National park in Pirkanmaa, Finland

Seitseminen National Park (Seitsemisen kansallispuisto) is located in the municipalities of Ikaalinen and Ylöjärvi in Finland. The national park was established in 1982 and later expanded in 1989. It now covers 45.5 km2. The park is a typical mix of upland and lowland coniferous boreal forests of the Suomenselkä watershed region. Upland areas are dominated by closed productive stands of Norway spruce and Scots pine while lowland areas are covered by sphagnum swamp and bog areas that also contain stunted (Scots pine) and shrublike (Norway spruce). These swamp and bog areas appear to be barren due to the sparse tree densities. Parts of the park contain some of the most ancient and oldest forests that are accessible to public in Finland.

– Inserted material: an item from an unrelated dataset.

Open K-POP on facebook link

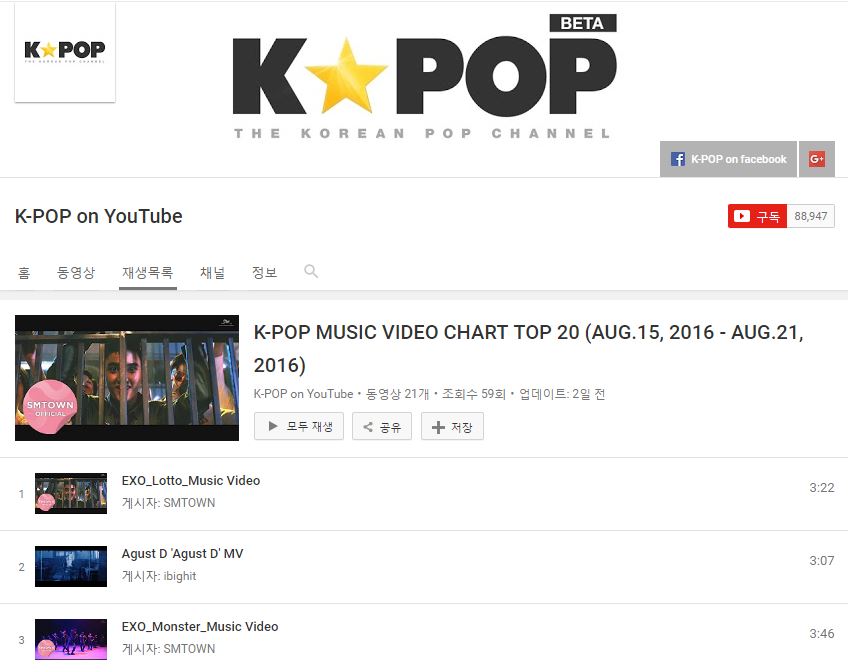pos(728,159)
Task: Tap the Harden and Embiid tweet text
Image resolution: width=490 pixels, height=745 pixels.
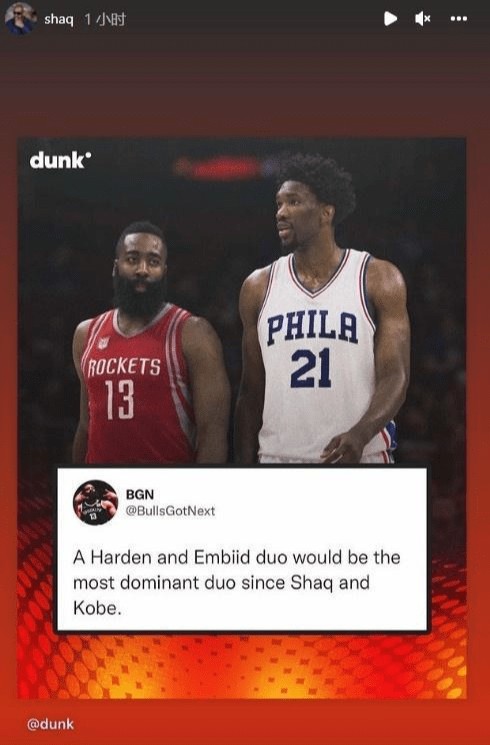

The Kovero Farm (Koveron kruununmetsätorppa), a tenant farm established in 1859, is part of the cultural heritage area of the park.

Seitseminen National Park received the European Diploma of Protected Areas on 19 June 1996. It was valid until June 2011.

==Fauna==
The mires that cover more than half of the park's area are inhabited by black grouse, common cranes, whooper swans, wood sandpipers and northern willow grouse. The old-growth forests house hole nesters such as Eurasian pygmy owls, Ural owls, three-toed woodpeckers, red-breasted flycatchers and the Siberian flying squirrel. The emblem species and a common species in the park is the pine marten.